__EXERCISE REQUIREMENTS__: Print every line of the entries unchanged, from the line containing "Click the heading Just to be safe" down to the last line of the entries.

__LISTING__:
^^^^^^^^

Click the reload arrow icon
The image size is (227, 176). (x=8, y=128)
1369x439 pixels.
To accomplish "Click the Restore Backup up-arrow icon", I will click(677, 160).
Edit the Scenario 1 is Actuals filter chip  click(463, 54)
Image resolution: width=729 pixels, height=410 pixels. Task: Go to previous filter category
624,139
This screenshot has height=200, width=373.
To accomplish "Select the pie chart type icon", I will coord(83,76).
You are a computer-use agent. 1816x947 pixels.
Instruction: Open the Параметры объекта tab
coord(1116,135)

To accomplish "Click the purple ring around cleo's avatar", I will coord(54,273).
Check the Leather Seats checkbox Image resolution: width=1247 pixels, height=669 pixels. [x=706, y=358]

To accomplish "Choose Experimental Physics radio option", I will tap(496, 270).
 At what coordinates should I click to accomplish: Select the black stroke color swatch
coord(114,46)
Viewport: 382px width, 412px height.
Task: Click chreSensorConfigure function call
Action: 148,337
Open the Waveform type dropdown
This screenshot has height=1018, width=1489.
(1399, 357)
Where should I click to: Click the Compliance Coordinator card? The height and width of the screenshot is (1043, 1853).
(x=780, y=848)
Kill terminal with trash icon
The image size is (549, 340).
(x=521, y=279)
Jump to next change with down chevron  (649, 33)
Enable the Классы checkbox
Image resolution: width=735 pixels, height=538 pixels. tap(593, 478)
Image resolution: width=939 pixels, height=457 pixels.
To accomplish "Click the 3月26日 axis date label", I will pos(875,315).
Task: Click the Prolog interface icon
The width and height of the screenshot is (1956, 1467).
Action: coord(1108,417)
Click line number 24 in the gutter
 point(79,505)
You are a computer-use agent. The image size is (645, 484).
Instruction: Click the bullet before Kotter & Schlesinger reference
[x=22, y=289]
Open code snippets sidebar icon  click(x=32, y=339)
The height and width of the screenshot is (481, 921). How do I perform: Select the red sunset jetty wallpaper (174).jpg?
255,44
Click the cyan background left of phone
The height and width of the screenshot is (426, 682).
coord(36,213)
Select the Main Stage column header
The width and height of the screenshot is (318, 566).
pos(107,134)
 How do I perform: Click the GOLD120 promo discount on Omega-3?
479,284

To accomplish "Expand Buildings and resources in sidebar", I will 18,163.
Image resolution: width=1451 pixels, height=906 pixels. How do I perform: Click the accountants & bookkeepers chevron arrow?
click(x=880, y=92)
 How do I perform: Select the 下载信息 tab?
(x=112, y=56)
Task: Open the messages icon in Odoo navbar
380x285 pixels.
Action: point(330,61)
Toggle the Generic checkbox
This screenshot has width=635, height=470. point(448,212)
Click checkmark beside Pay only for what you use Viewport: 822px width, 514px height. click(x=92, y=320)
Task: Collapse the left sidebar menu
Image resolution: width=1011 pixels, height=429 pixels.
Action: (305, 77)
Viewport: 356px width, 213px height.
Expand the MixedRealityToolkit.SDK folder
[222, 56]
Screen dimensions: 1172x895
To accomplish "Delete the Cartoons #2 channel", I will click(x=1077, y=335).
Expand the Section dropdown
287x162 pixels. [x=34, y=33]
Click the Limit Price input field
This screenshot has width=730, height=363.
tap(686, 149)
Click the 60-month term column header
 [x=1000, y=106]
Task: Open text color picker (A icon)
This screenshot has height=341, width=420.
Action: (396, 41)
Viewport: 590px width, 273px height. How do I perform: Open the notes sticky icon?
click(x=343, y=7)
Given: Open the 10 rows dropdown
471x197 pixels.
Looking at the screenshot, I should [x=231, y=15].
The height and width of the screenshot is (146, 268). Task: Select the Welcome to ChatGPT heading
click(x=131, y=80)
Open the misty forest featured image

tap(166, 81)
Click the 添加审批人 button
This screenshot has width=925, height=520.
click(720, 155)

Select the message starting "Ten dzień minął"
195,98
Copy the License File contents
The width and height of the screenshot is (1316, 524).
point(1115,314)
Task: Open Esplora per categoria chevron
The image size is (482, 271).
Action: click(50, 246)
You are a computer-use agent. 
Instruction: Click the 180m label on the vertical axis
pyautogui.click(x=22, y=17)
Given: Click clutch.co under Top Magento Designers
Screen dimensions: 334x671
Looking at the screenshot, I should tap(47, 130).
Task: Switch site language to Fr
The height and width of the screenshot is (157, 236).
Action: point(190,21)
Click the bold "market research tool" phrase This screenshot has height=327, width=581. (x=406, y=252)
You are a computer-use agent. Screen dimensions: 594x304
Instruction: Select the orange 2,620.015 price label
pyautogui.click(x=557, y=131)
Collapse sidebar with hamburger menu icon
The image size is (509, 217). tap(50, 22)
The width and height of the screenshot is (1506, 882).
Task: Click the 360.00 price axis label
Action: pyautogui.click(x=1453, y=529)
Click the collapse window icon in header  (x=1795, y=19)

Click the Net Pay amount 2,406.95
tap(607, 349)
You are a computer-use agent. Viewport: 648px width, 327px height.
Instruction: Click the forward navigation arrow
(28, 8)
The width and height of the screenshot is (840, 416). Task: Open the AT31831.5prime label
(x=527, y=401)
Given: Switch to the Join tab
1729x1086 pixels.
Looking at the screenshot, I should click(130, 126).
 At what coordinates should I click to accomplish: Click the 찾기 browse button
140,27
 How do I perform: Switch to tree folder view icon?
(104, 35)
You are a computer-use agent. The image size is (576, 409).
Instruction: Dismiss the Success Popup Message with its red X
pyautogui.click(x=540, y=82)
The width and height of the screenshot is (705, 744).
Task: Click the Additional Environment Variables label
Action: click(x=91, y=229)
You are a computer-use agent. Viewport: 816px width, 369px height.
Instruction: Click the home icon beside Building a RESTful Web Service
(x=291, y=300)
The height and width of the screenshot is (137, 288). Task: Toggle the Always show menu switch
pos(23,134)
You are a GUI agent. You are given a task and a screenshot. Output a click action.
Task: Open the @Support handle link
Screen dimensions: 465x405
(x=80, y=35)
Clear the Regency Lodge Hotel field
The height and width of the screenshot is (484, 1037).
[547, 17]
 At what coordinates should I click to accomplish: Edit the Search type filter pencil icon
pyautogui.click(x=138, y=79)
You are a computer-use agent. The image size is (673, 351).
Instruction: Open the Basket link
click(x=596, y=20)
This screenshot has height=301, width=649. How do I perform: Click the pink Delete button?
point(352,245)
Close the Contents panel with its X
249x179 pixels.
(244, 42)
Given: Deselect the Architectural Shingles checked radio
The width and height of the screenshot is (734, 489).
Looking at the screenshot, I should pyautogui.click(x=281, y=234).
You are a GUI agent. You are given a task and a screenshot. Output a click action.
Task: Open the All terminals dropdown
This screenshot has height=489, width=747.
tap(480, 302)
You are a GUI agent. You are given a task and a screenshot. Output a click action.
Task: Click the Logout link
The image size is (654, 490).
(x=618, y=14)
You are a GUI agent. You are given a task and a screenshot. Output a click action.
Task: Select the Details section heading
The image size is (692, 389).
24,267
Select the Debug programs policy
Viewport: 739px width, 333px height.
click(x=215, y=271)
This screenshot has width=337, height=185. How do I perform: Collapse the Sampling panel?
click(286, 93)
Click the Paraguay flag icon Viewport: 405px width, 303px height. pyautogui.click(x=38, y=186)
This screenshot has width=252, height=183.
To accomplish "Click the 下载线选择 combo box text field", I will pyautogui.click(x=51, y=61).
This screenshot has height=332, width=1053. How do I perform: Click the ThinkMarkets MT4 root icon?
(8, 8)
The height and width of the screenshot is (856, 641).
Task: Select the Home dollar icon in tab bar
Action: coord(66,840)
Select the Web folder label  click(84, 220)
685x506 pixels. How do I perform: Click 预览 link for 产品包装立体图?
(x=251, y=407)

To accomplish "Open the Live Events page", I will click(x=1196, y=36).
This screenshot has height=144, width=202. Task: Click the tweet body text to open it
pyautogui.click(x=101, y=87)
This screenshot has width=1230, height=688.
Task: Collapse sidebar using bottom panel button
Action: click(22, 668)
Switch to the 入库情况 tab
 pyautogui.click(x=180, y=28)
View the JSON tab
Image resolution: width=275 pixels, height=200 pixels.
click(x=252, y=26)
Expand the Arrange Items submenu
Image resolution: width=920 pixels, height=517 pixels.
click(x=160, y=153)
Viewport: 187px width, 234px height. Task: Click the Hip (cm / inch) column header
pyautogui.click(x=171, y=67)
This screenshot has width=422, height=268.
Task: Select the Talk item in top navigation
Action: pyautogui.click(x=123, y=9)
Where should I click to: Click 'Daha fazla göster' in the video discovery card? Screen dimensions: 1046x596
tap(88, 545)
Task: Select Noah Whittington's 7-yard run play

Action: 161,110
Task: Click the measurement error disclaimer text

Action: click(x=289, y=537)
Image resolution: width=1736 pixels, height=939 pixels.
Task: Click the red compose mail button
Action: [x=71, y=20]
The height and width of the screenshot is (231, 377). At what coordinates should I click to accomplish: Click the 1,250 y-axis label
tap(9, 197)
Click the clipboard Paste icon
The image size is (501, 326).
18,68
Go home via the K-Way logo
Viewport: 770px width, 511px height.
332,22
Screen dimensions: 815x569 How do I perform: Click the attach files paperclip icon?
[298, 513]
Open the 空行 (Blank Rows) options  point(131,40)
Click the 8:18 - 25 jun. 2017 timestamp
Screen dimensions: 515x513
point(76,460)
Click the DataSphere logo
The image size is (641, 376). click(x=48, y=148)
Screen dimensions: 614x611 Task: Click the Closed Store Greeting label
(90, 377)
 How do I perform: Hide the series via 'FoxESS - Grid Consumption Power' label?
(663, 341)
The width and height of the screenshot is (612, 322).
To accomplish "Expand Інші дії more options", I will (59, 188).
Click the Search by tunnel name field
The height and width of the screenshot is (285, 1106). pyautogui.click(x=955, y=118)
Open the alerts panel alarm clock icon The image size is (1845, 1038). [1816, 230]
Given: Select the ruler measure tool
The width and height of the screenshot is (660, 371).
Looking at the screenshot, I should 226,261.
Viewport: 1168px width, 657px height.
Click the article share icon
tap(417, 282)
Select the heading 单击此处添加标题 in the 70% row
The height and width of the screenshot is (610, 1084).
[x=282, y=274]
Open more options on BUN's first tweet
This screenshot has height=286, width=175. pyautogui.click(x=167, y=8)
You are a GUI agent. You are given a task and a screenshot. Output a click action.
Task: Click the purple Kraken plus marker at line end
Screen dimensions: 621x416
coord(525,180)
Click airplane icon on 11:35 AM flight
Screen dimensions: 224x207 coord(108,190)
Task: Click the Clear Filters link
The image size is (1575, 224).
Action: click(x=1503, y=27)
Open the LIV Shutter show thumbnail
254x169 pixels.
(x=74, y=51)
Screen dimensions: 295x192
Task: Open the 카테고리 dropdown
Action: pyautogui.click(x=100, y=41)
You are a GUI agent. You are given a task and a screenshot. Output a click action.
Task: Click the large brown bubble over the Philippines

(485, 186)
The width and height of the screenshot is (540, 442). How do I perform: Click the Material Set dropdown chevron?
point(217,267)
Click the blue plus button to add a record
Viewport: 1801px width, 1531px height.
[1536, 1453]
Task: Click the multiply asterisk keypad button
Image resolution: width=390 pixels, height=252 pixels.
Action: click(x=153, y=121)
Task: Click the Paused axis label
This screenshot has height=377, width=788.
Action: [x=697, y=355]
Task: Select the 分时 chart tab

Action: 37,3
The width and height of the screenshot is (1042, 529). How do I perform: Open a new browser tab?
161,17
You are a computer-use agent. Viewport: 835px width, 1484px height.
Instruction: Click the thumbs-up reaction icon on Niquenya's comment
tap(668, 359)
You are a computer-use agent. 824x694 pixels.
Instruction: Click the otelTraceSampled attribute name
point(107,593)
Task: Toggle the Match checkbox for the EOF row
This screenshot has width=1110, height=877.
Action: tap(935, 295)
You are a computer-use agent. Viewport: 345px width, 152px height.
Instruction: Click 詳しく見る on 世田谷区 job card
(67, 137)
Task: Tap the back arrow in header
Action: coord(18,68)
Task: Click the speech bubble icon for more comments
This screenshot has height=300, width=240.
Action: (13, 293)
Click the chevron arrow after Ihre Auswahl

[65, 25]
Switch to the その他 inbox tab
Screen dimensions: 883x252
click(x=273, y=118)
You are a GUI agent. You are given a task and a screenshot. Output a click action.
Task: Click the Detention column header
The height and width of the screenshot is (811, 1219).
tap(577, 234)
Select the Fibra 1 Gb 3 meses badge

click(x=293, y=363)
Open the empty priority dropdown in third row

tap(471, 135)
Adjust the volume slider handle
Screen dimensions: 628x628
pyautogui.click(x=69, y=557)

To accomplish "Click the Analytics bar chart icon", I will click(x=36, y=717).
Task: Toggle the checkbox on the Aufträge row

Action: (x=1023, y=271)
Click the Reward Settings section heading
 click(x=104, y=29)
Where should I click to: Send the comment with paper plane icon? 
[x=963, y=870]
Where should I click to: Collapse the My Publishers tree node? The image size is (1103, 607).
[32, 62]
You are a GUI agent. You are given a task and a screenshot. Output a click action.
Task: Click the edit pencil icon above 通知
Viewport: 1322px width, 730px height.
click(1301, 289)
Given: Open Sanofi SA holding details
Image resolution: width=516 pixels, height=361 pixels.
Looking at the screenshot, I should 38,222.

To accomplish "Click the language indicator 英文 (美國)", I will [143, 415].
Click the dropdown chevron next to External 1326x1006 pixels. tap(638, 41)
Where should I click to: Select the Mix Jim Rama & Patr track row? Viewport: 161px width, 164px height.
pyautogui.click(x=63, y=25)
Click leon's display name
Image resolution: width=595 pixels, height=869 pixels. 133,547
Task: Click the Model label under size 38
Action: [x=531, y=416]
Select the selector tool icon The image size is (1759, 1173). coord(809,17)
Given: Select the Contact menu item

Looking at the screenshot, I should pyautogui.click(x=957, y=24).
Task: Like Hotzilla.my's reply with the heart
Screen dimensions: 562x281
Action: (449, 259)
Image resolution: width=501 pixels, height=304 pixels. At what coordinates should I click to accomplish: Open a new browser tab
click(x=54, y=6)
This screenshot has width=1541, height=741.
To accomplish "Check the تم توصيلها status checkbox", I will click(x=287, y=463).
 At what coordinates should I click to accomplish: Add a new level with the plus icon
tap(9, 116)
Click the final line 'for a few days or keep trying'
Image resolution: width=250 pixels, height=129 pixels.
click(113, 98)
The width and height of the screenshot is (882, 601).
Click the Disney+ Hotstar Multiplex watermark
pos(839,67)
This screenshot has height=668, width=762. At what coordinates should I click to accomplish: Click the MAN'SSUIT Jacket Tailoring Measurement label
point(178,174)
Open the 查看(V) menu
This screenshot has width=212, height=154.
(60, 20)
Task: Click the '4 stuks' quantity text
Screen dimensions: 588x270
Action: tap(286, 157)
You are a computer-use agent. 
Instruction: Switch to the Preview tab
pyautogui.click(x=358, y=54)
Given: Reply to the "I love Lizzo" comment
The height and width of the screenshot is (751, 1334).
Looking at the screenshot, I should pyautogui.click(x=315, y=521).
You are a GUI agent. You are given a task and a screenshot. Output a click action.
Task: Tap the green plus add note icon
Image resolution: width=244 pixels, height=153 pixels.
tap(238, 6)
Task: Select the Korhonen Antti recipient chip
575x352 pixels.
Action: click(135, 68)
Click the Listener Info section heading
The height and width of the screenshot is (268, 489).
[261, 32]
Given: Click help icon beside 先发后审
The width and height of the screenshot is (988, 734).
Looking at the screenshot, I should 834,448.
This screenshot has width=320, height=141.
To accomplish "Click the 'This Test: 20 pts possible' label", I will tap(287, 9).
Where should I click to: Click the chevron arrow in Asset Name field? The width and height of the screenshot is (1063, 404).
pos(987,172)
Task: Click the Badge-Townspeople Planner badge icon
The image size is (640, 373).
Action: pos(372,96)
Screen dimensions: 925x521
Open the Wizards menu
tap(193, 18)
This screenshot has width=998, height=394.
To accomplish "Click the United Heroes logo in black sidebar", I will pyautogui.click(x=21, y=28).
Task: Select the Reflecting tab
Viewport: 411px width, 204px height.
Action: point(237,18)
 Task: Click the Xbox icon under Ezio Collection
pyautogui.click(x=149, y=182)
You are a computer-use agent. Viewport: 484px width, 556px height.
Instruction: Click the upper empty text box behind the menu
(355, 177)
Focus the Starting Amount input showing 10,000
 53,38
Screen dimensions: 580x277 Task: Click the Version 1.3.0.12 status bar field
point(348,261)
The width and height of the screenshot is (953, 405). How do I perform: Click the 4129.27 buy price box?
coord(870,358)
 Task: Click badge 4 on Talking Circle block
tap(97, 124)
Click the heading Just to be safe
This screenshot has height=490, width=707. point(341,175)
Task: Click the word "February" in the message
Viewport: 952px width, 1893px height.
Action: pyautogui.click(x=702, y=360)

^^^^^^^^

__FINISHED TASK__:
Click the heading Just to be safe
This screenshot has height=490, width=707. point(341,175)
Task: Click the word "February" in the message
Viewport: 952px width, 1893px height.
Action: pyautogui.click(x=702, y=360)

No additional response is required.